Material supplied Start Marker

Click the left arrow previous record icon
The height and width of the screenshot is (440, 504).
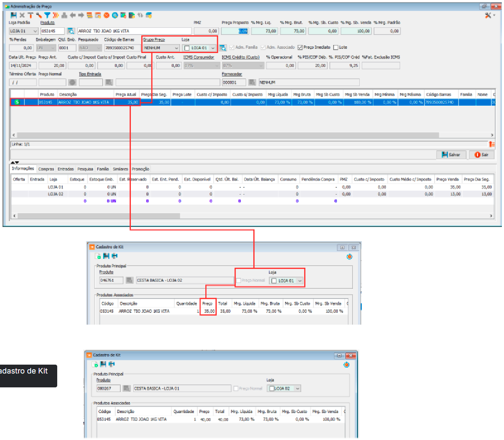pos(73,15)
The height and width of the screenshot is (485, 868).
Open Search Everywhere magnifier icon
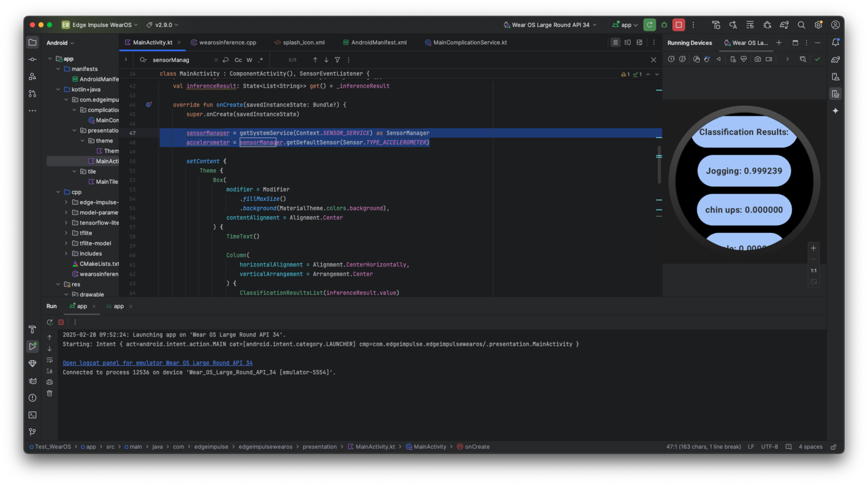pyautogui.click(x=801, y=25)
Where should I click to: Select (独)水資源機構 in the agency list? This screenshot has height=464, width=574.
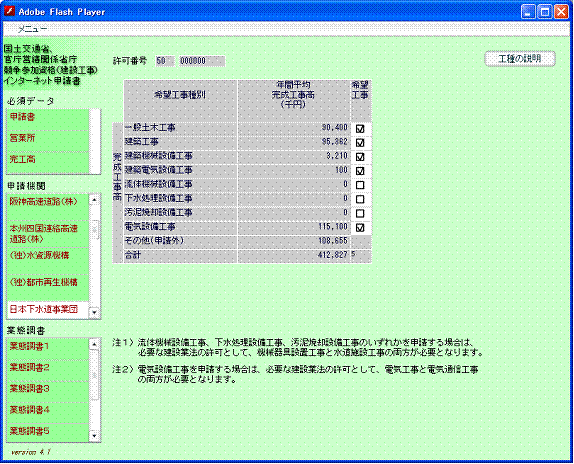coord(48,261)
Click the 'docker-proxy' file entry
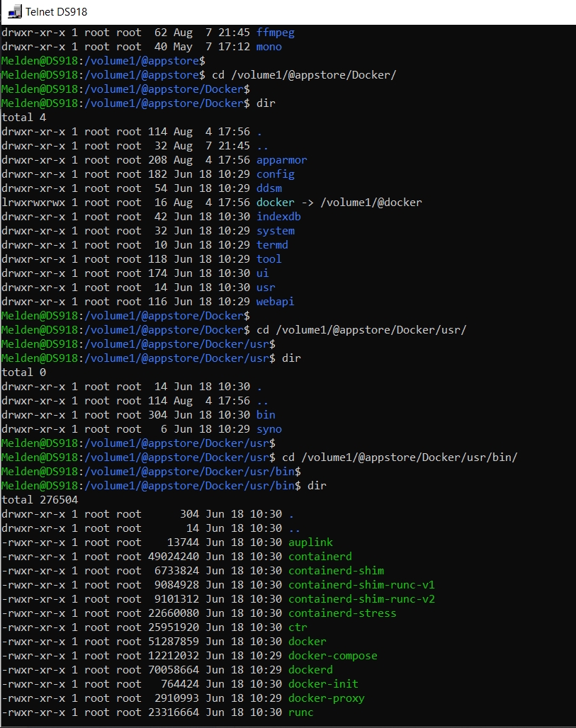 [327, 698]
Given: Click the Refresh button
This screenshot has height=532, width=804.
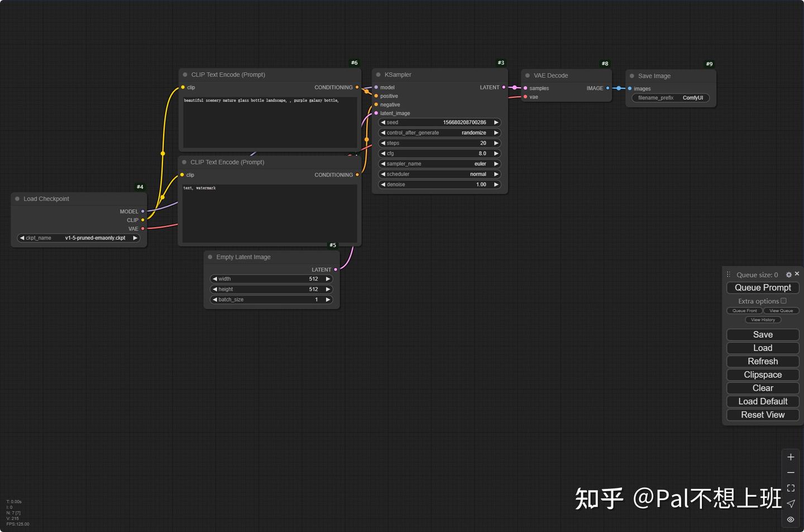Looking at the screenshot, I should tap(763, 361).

Material supplied End Marker

Task instructions -
Make an exact copy of the data above, pictures excluded.

Solved problem -
Click the left arrow previous record icon
The height and width of the screenshot is (440, 504).
pos(73,15)
The height and width of the screenshot is (485, 868).
Open Search Everywhere magnifier icon
pyautogui.click(x=801, y=25)
Where should I click to: Select (独)水資源機構 in the agency list? This screenshot has height=464, width=574.
coord(48,261)
Click the 'docker-proxy' file entry
 [327, 698]
Given: Click the Refresh button
This screenshot has height=532, width=804.
Looking at the screenshot, I should tap(763, 361).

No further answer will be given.